司令部にて
司令室はパイロットの手配に追われていた。
中央ブロックの補給が始まり、現状の仕事は代替パイロットを手配するだけだ。かといって多くの部隊が補充を要求しており、更には交代要員が不足していたことから難航している。
「今回も散々な結果となってしまったな……」
ポツリとクェンティン。完璧な準備を済ませたと考えていたけれど、蓋を開けば同じような結果である。溜め息を溢さずにはいられなかった。
「前回の大戦と比較し、AIはパイロットの練度不足を原因として挙げています。光皇連も同じような状況でありますから、ここまで食い下がれているのだと。向こうも前回と比べて練度が劣ると判定されていますし……」
アーチボルトが答えた。此度の大戦は双方の熟練度が足りなかったのだと。無駄な削り合いをしただけであるとの結論が出ている。
「戦争は早期に終わらせる必要があります。このままでは泥沼です。次の会議では侵攻も視野に入れるよう話をしてください」
アーチボルトも大戦の終結を望んでいる。攻めないのでは終わるはずがない。いつまでも付き合う必要はないと考えていた。
クェンティンは頷いている。このまま戦闘状態が永遠に続くなんて、司令官である彼には到底受け入れられないことだ。
「アーチボルト、ゲートに二つも基地が必要だと考えるか?」
質問が返されていた。オリンポス基地が建造されたことは彼の負担軽減であったはず。しかし、オリンポス基地が失われた今になって、彼は存在意義に疑問を覚えているようだ。
「今回の結果を見る限りは必要ないでしょうね……」
即座にアーチボルトが返答する。二つの基地がゲートにあることは戦略的に有効であると考えられていたのに。消失した結果を経て、アーチボルトは否定的な意見を口にした。
「一カ所に集中的な防護壁を敷くべきです。次戦にはアイギスの盾も配備されるでしょうし。結果論ですが基地を分けたのは愚策でした。守り切れないのであれば、一カ所に集約すべき。恐らくイプシロン基地だけであれば、あの猛攻も凌ぎ切れたことでしょう」
二つに分けたことが被害の拡大に繋がったとアーチボルトは話す。パイロットだけでなく、従事する人員まで失われたことは単なる被害では済まされない。
「次の会議ではそう提案する。もうアースリング派閥も強くは出て来ないだろう。アイザック大将が失われたのだから……」
本当に大勢が失われた。大多数が地球圏の人員である。この事実は地球圏の認識を一変させるだろう。一瞬にして同胞を消し去る力がカザイン光皇連にはある。決して対岸の火事などではないこと。此度の大戦により彼らも痛感したはずだ。
「それでアーチボルト、ミハル君は要請に応じてくれたのか?」
長い息を吐いたあと、クェンティンは話題を変えた。苦肉の策としてアルファ線内での戦闘を求めたこと。彼女がそれを引き受けたのかどうかと。
「ええまあ。彼女から返答は頂いておりませんけれど、あの方がしゃしゃり出てきましたから。まず間違いなく要請通りに戦ってくれるかと思います」
「ああ、アレが割り込んだのか。こういう場合だけは頼りになるな。何事にも屈しない。どのような事態であっても臆さない。久しぶりに有り難みを感じたよ」
まったくですとアーチボルトは返し、小さく笑っている。戦時であるときだけ評価が高まるといった風に。

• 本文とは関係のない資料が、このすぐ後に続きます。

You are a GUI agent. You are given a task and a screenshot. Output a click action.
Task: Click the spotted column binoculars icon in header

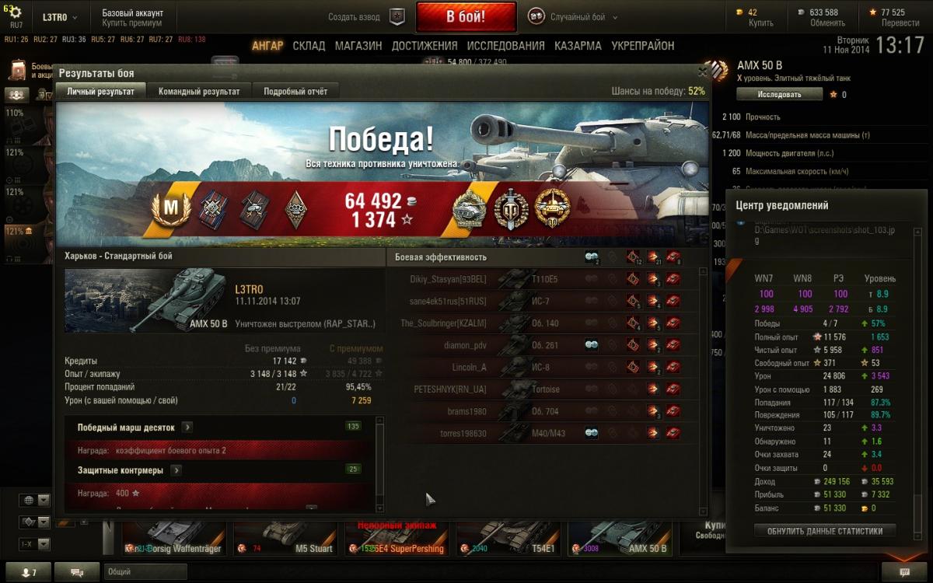tap(591, 257)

「無茶をして欲しくはないが、無理をしてもらいたくもあるな……」
「AIの試算によると彼女たちなら問題ありません。現状における敵機の練度であれば、単機でも十分に戦えます。戦闘機動や撃墜パーセンテージは敵機の平均を遥かに凌ぎますので。また現状と比較し、アルファ線内で戦うことによる生存確率は大差がありません。宙域に同格の敵機が現れない限りという条件付きですけれど……」
宙域を精査した結果、そのような機体は存在しなかった。それが今回の求めに繋がっている。アルファ線内に入ることの有用性が確認されたのだ。
「一応はW側にも通達しておけ。万が一にも誤射なんて事態は避けねばならん」
「既に通達しております。また3SP01は特殊マーカーで表示するように手配致しました」
助かるとクェンティン。言わずとも先んじて行動できる参謀の存在は大きかった。今もイプシロン基地が健在なのは彼あってこそだと改めて思う。
「あとはエースパイロットに託すだけか……」
「ええ、彼女なら困難をも乗り越えてくれるでしょう……」
中央ブロックの補給が終わるまで、ミハルたちは戦い続けなければならない。司令部の期待に応えねばならなかった。
司令部は全幅の信頼を寄せている模様。今回の要請が唯一の正解であると疑っていない。
光皇連は今も六万機ほどを残している。その全てを撃墜するまで此度の大戦に終わりはなかった。